__Recorded data__:
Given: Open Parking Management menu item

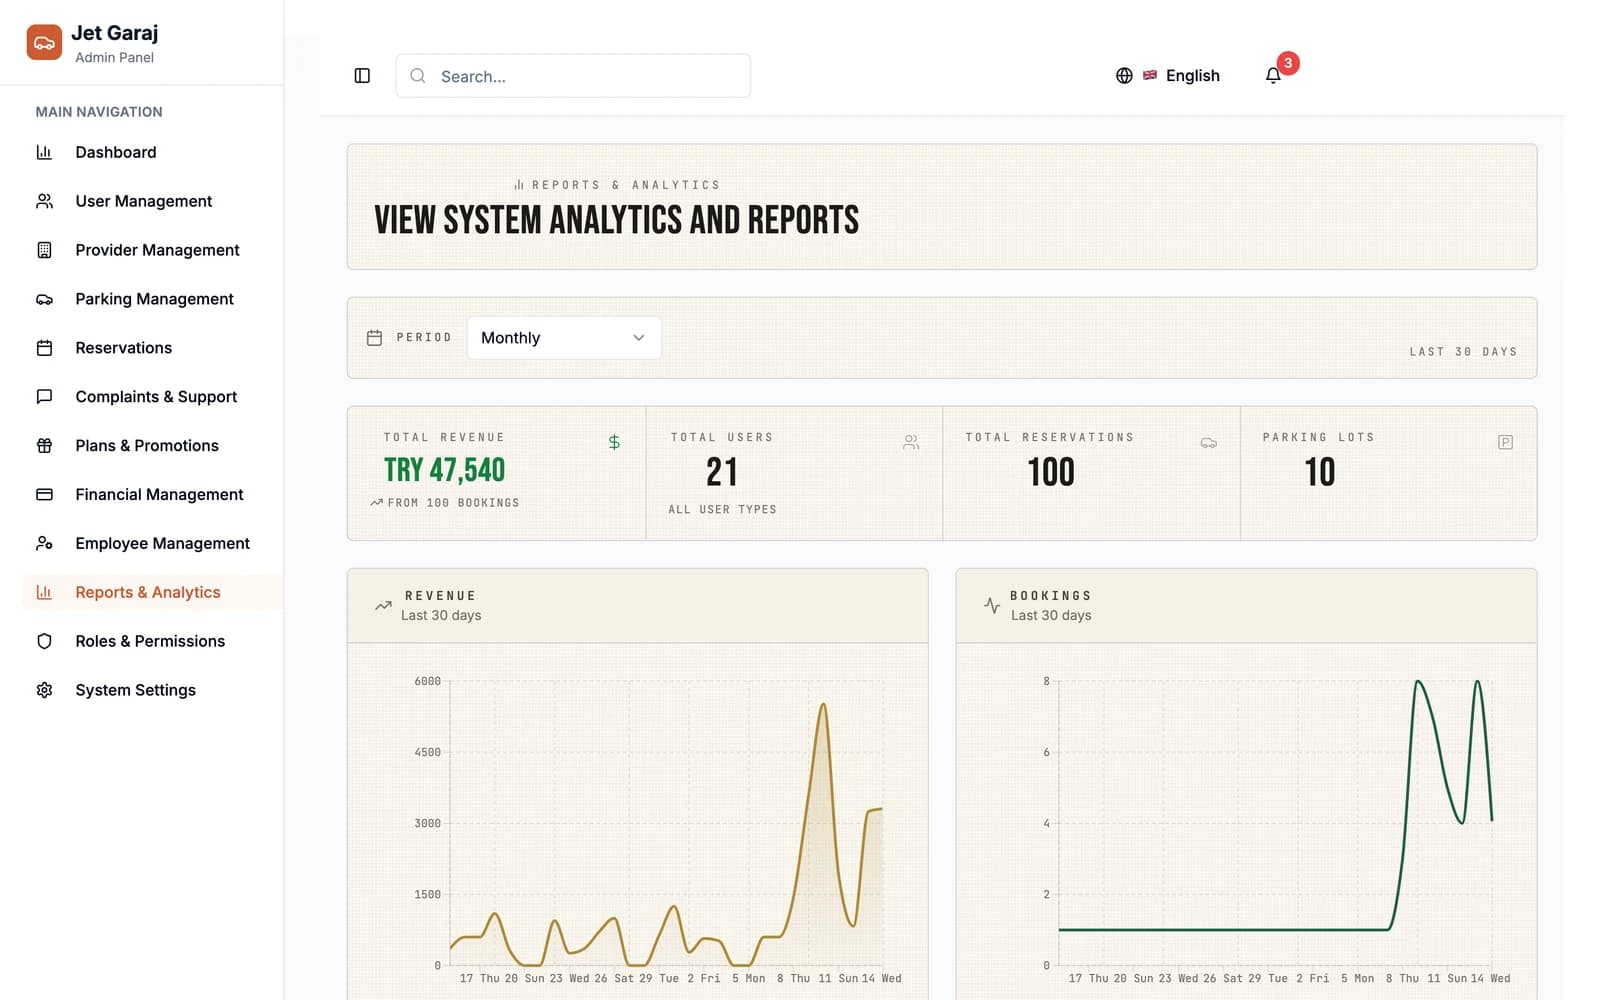Looking at the screenshot, I should 152,299.
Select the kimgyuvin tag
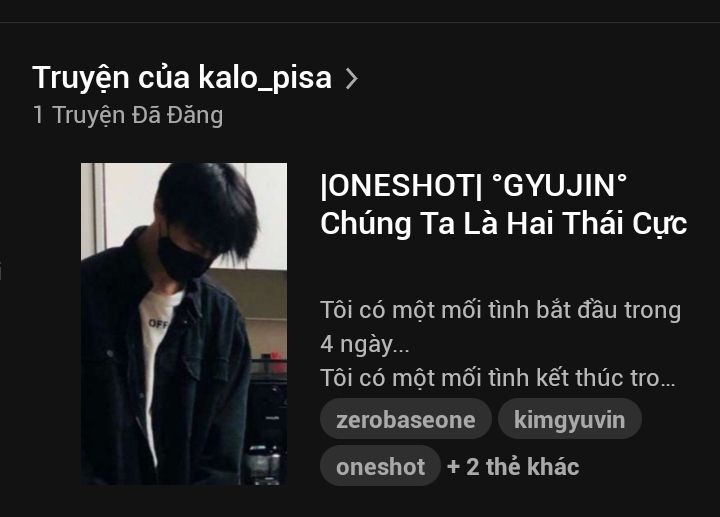The width and height of the screenshot is (720, 517). (569, 419)
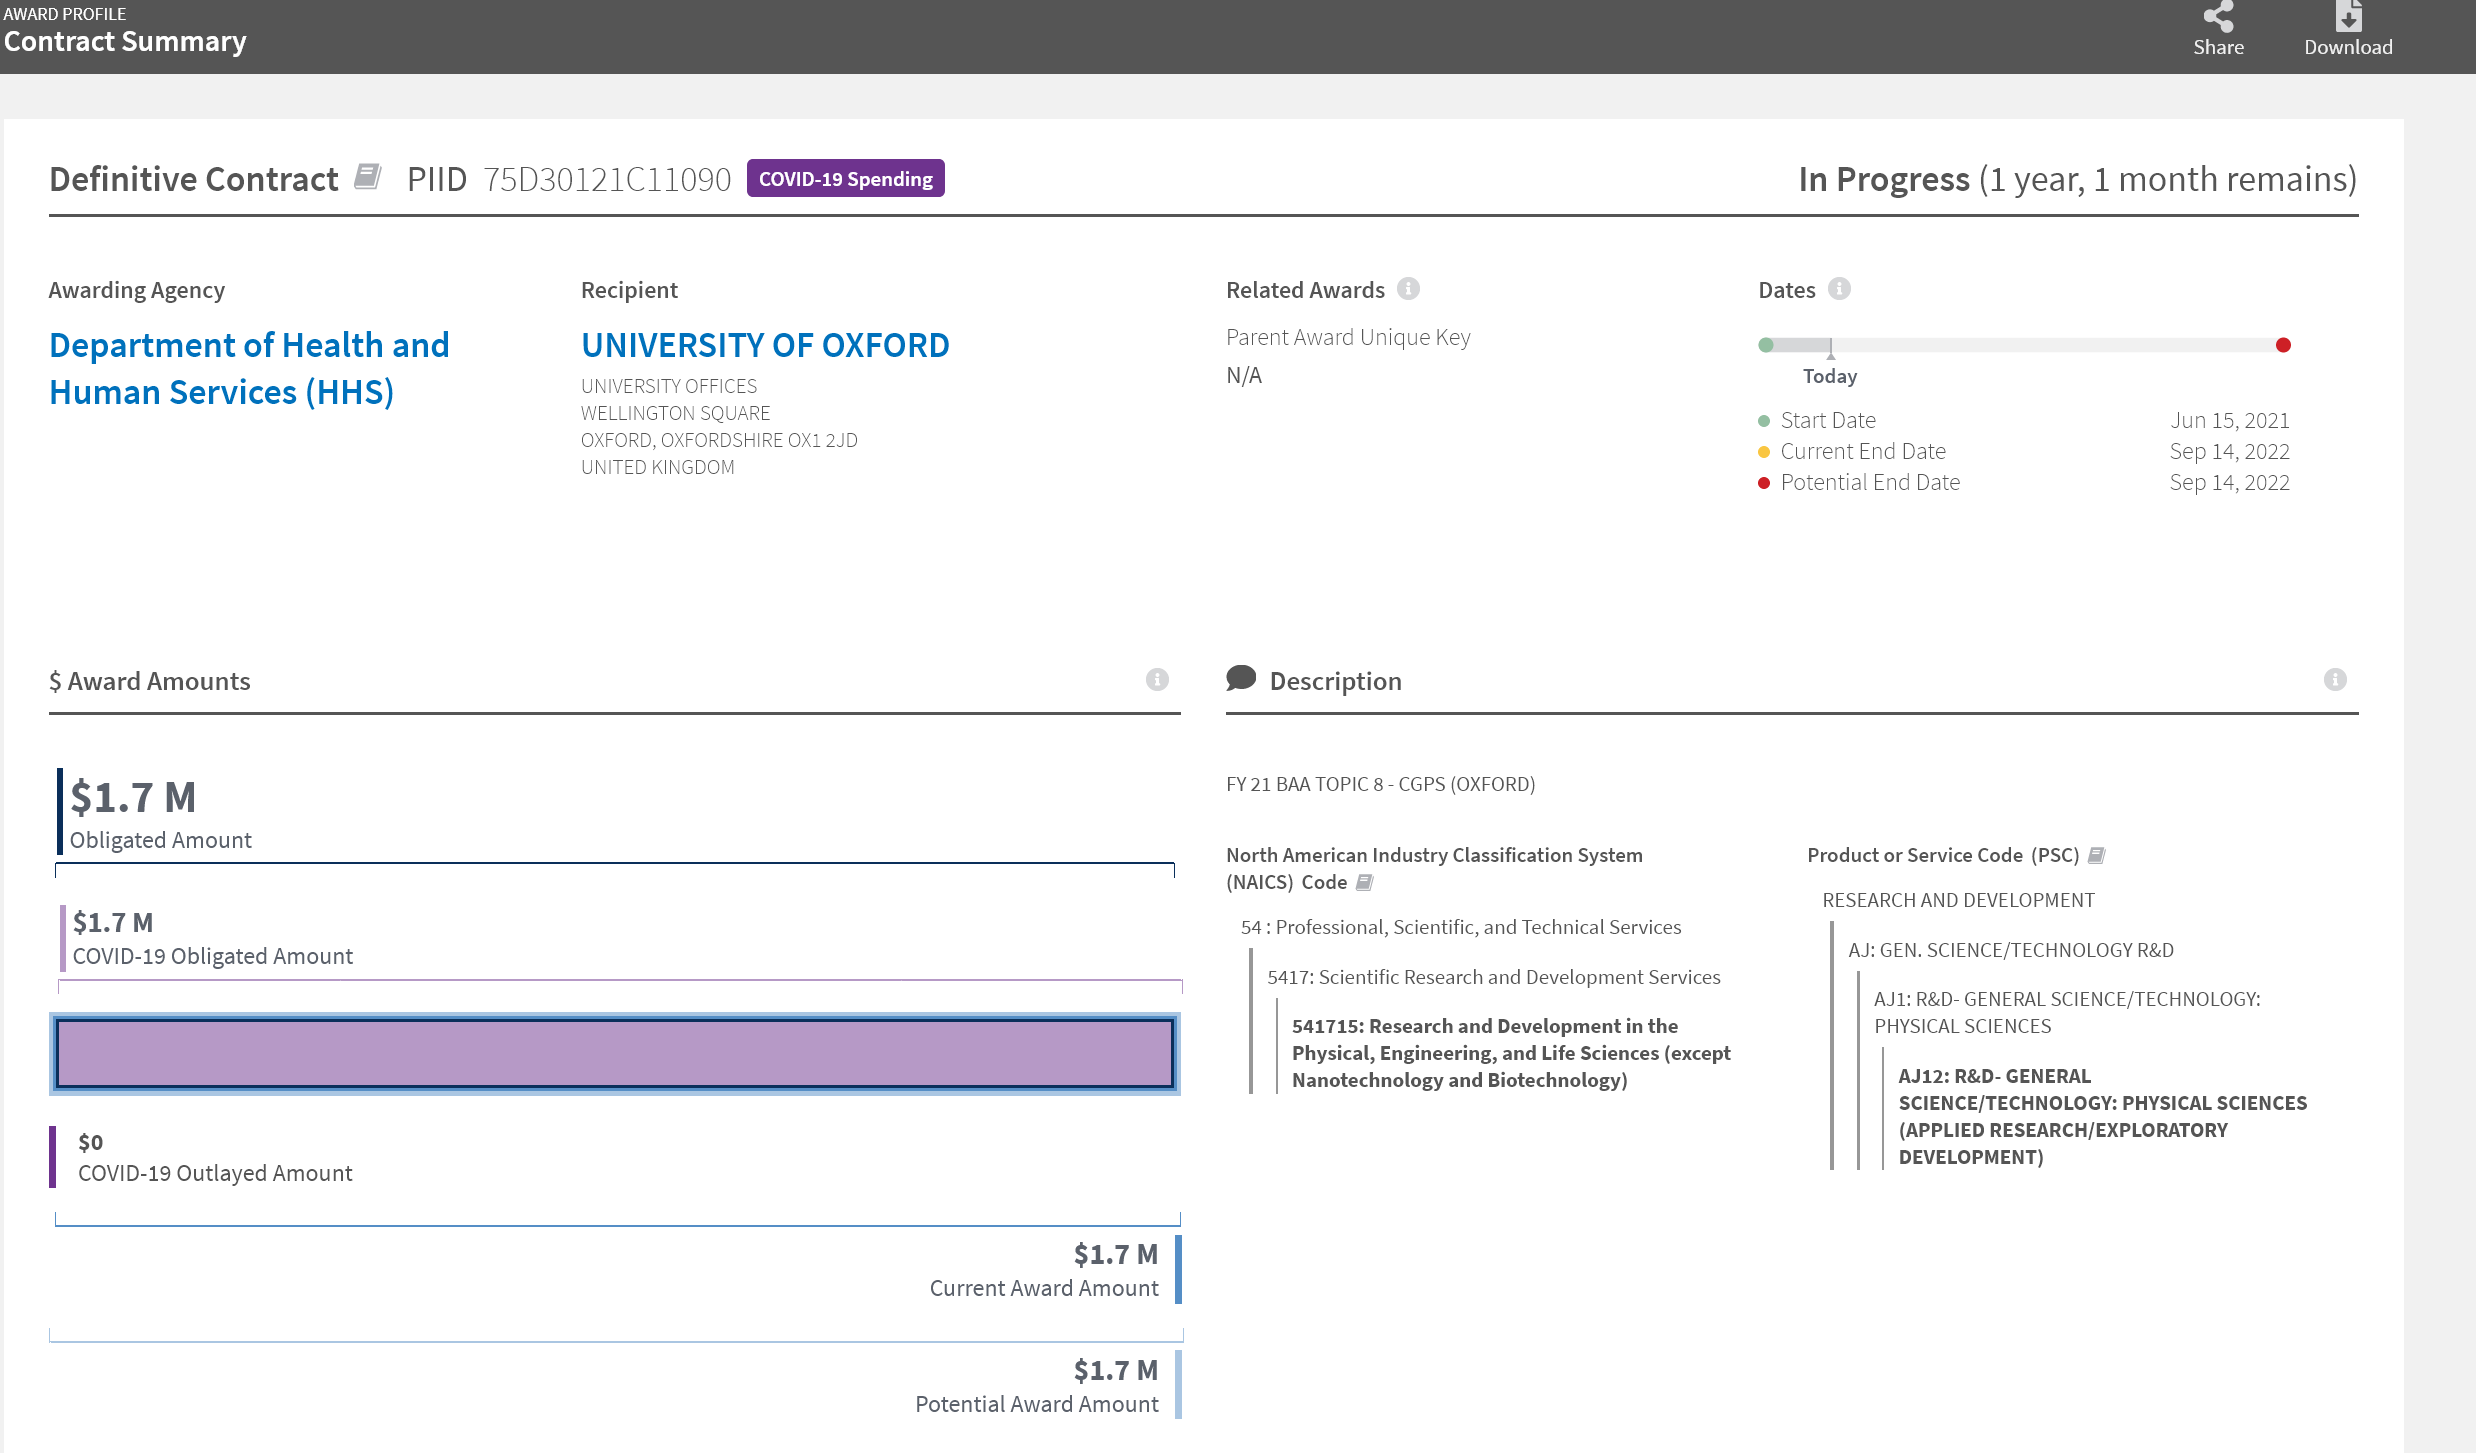Click the COVID-19 Spending badge
This screenshot has height=1453, width=2476.
[845, 178]
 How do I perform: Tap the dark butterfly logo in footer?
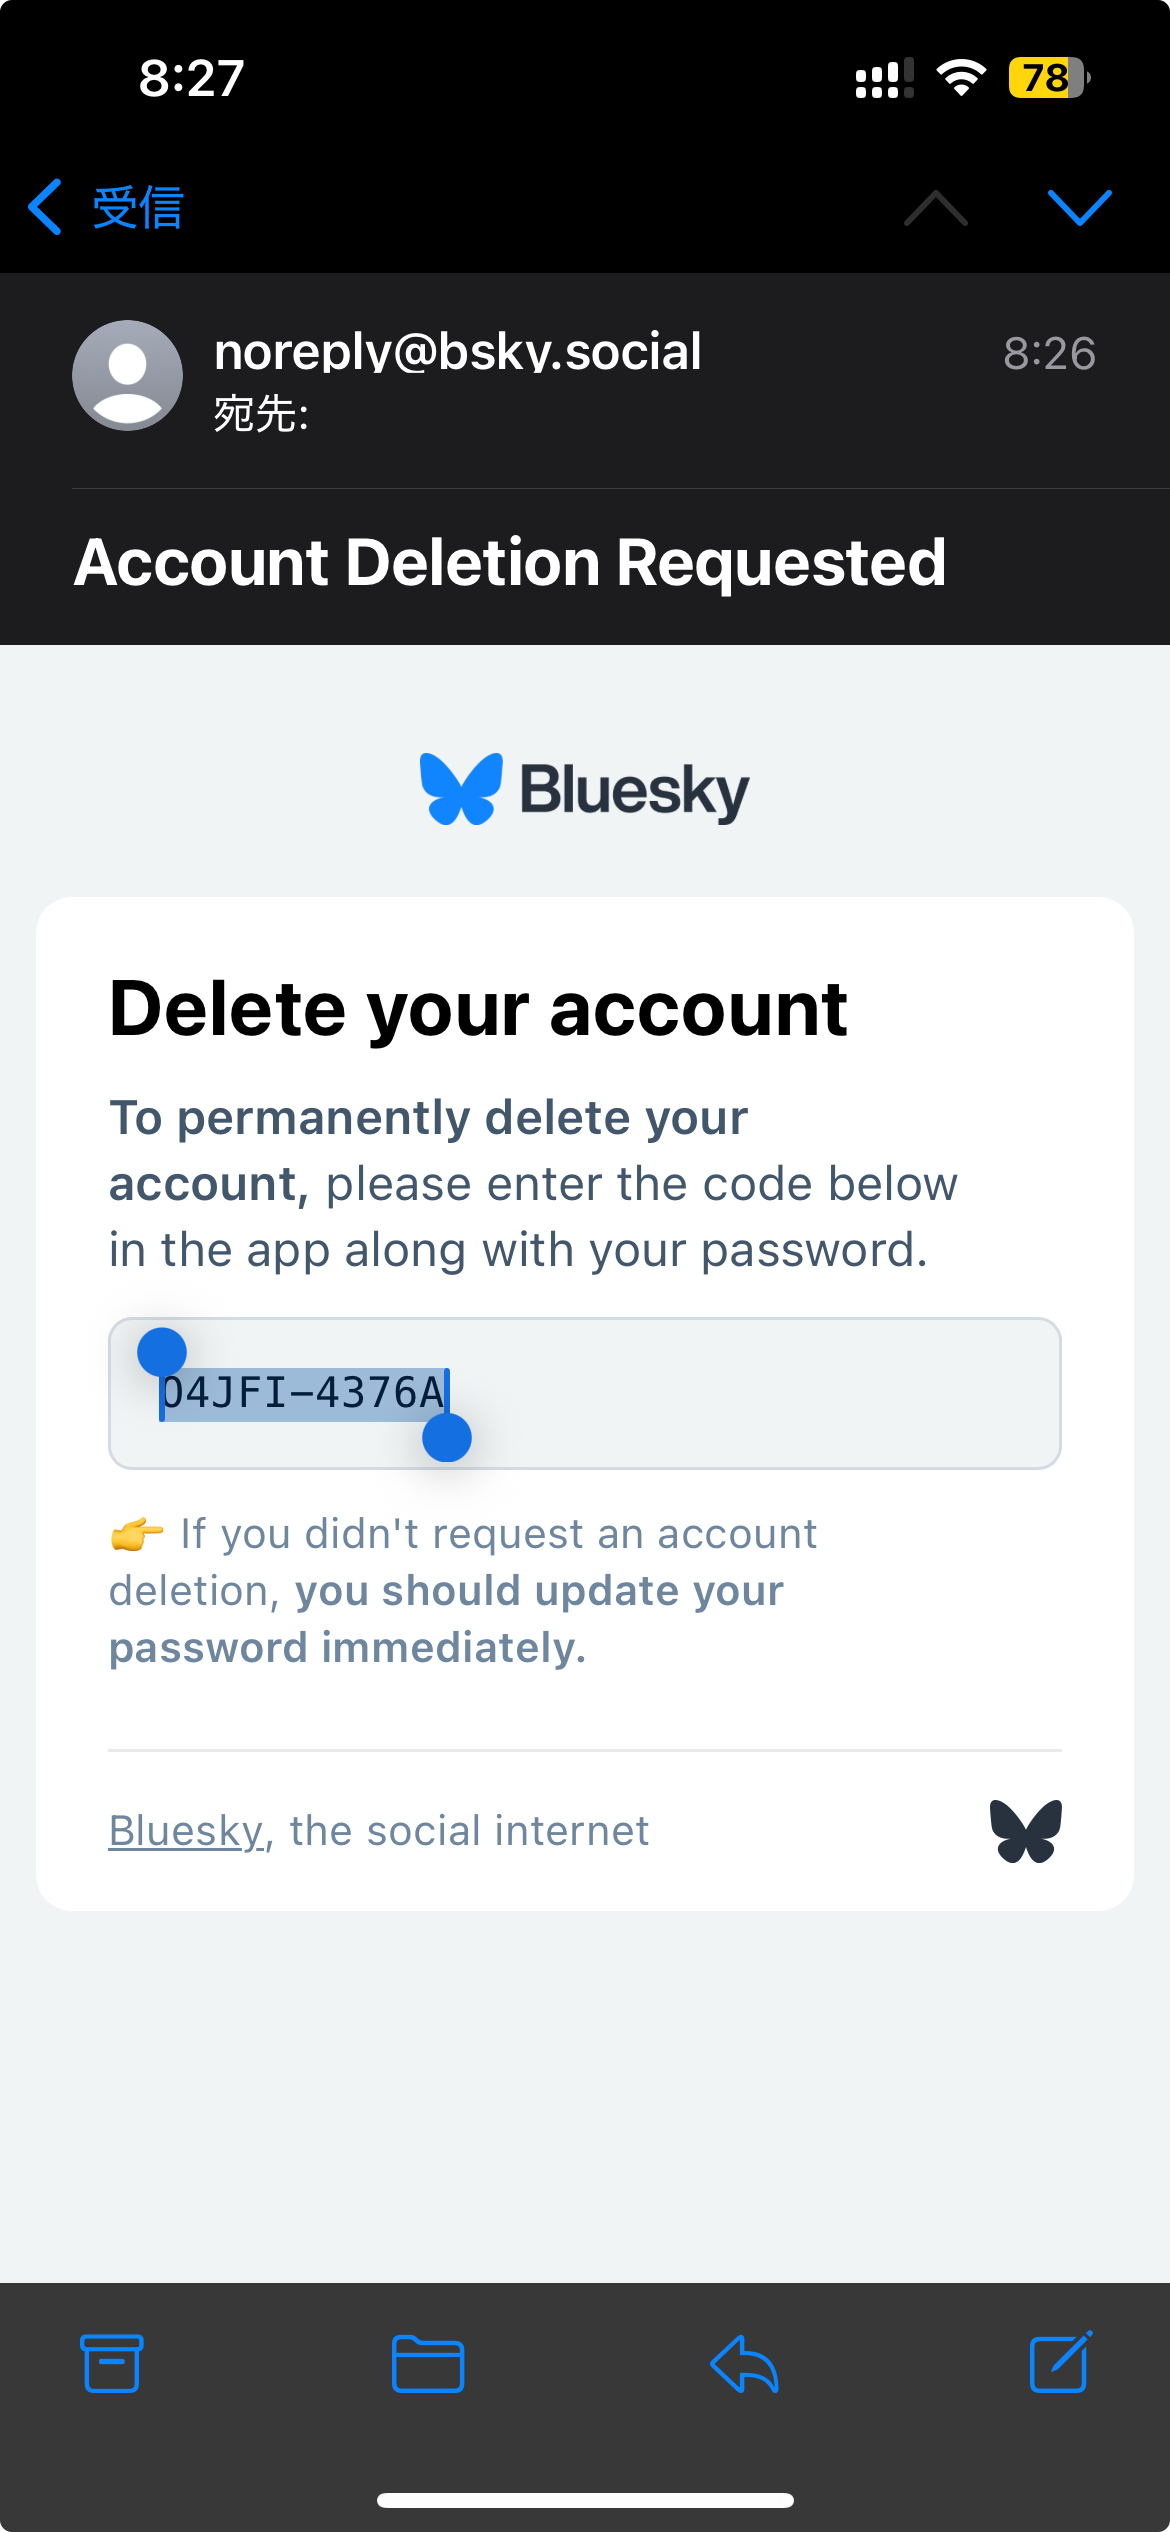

__To do__:
A faithful, word-for-word copy of the data is needed; the pictures should not appear in it.

__Answer space__:
Given: Open Parking Management menu item

Looking at the screenshot, I should 152,299.
Select the kimgyuvin tag
The width and height of the screenshot is (720, 517). (569, 419)
Click the COVID-19 Spending badge
This screenshot has height=1453, width=2476.
[845, 178]
 How do I perform: Tap the dark butterfly logo in footer?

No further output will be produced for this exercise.